'''

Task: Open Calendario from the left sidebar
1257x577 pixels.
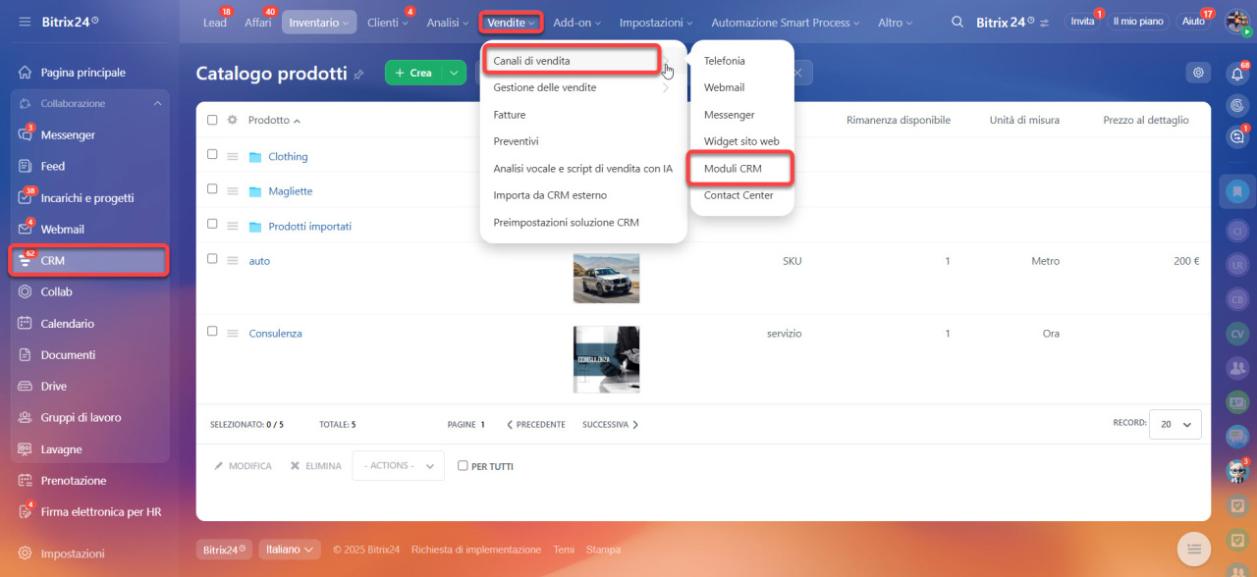Action: coord(67,324)
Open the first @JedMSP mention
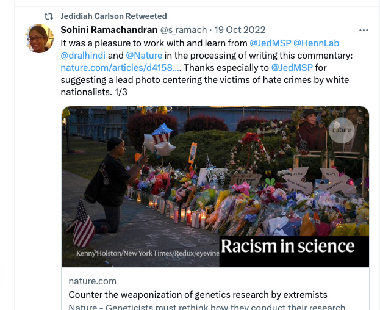The height and width of the screenshot is (310, 380). (270, 43)
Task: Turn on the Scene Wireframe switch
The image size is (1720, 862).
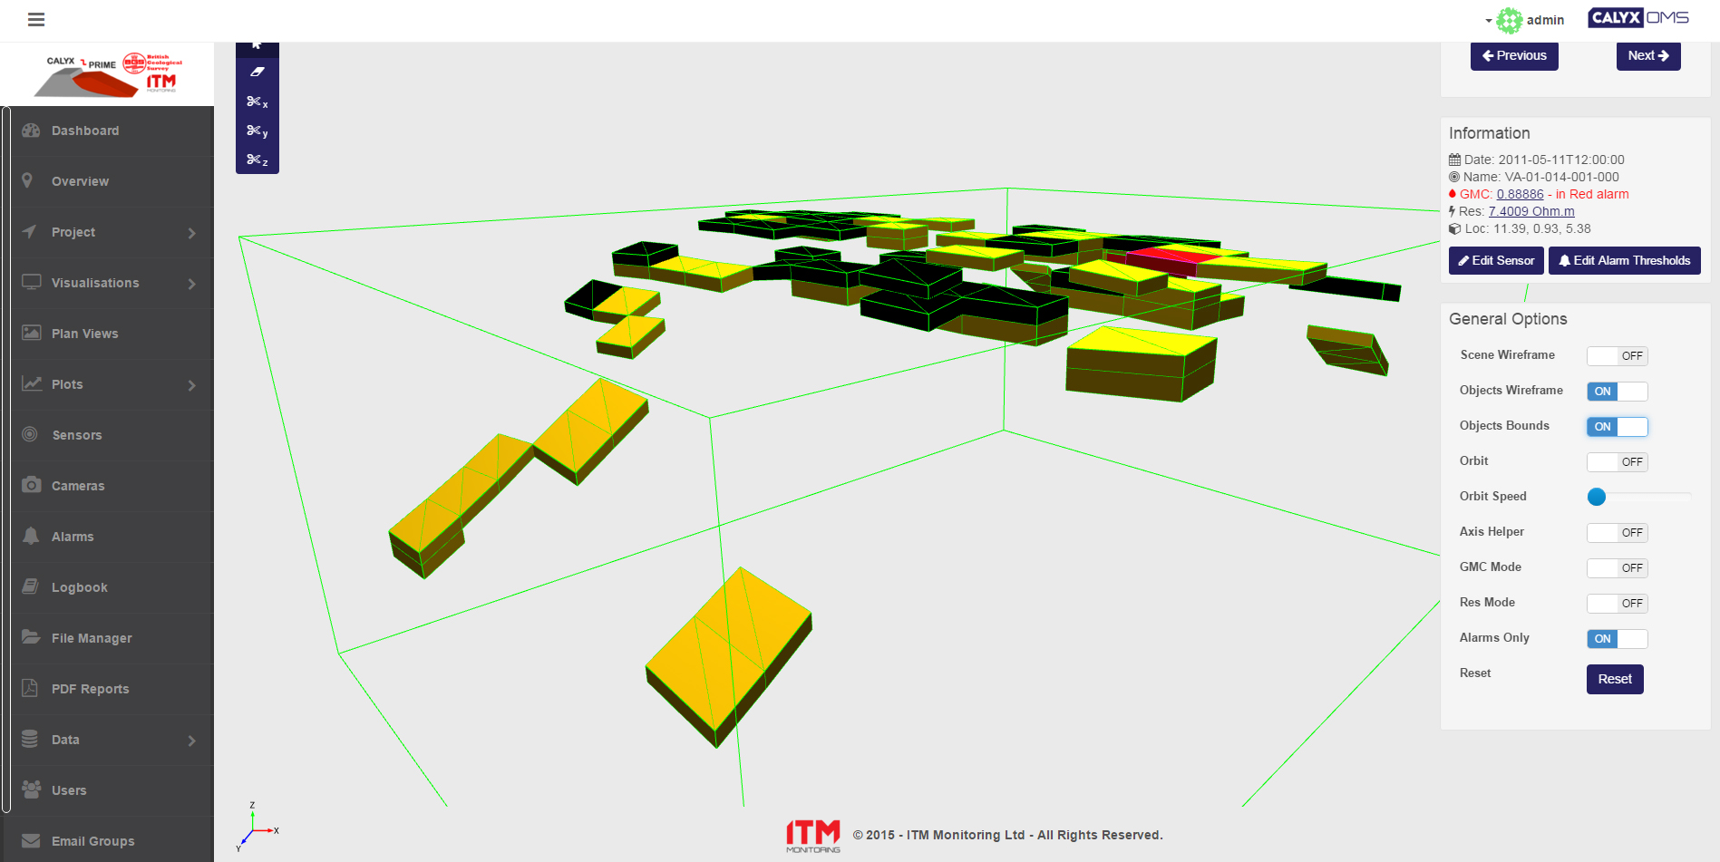Action: (1617, 356)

'''

Try it :: Please set the data above down exactly, with the pictures removed.

Expected output ::
Task: Open Calendario from the left sidebar
1257x577 pixels.
Action: coord(67,324)
Open the first @JedMSP mention
The height and width of the screenshot is (310, 380). (270, 43)
Task: Turn on the Scene Wireframe switch
The image size is (1720, 862).
Action: (1617, 356)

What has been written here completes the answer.